NHK教育テレビで、能の「道成寺」を観た。「道成寺」は歌舞伎では何度か楽しんだけれど(雀右衛門玉三郎福助などが記憶に残っている)、能では観たことがなかったのだ。歌舞伎版は、着せ替え人形的な華やかさと長唄のにぎやかさで客を歓ばせる。それに比べて能版は地味だが、迫力では勝るかもという印象である。
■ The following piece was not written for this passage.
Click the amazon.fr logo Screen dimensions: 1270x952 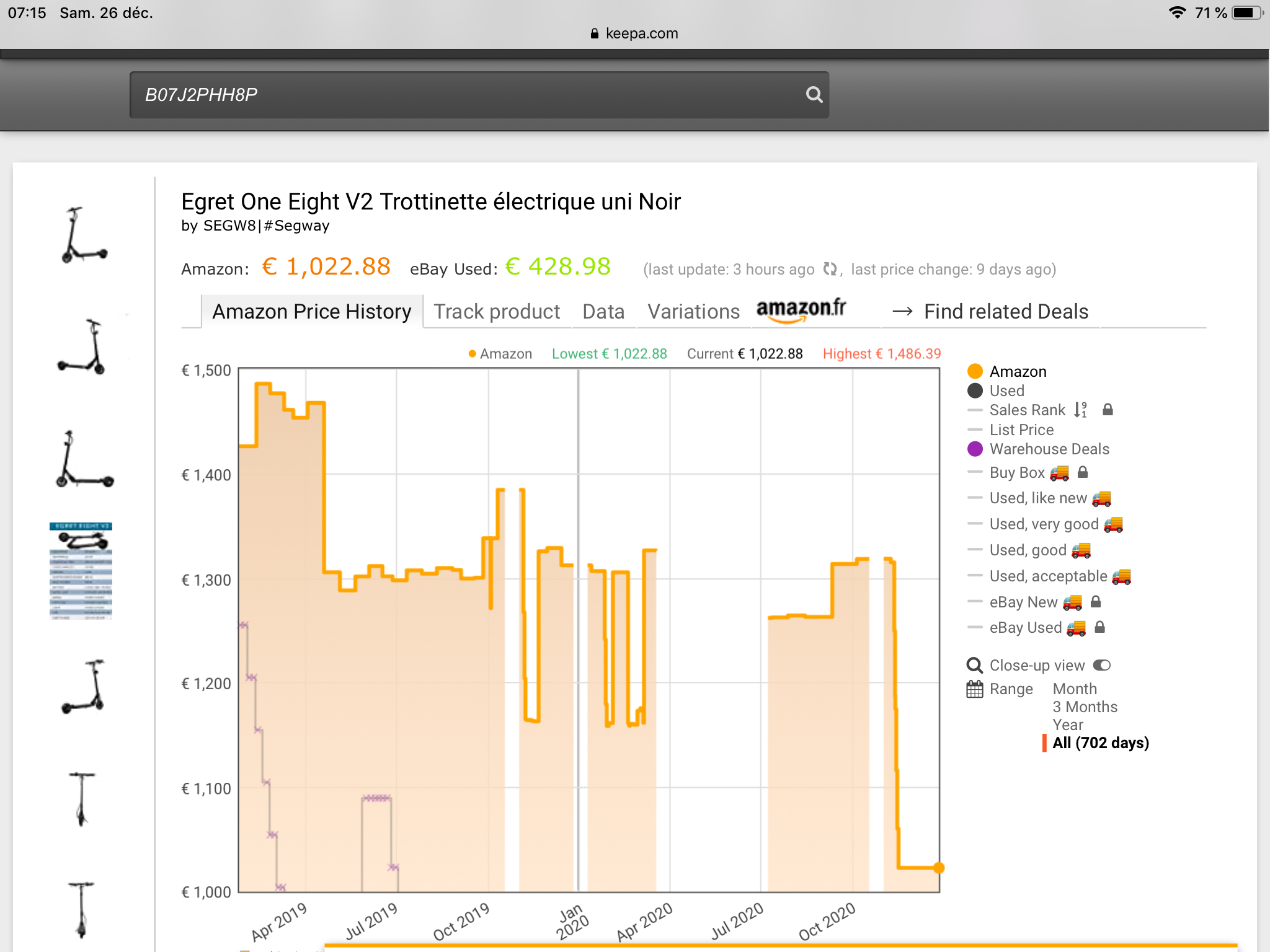point(801,309)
大きな無音のところどころに打たれる小鼓と裂ぱくのかけ声にあわせ、ステップが踏まれる瞬間の緊張感。音の余白が目立つそんな乱拍子から、音が立て込んだ急の舞にがらっと変化するあたりは非常にひきつけられる。そしてなにより、「鐘入り」の場面だ。舞台の中央に吊り下げられた鐘の真下に来たシテの白拍子が飛び跳ねたとたん、鐘が落とされる。そうなるとわかっているのだけれど、このスペクタクルにはハッとさせられる。乱拍子や急の舞といい鐘入りといい、とにかく間合いに迫力がある。
ミュージカル「オペラ座の怪人」(ロイド=ウェバー版)では、開巻冒頭でシャンデリアを吊り下げる(サスペンド)ところを見せておき、第一幕最後でファントムがシャンデリアを落とすクライマックスに至る。客にサスペンドを意識させることで、サスペンスを増幅するわけだ。一方、能「道成寺」でも物語が始まる前、わざと舞台裏を見せるように、わざわざ客の前で鐘を吊り下げていた。そんな風に「オペラ座」を先どりしたサスペンド=サスペンス演出が、安土桃山時代には成立していたというんだから、驚いてしまう。うーむ。やっぱりあの迫力はテレビじゃなくて、生で観なきゃなぁ、と思いました。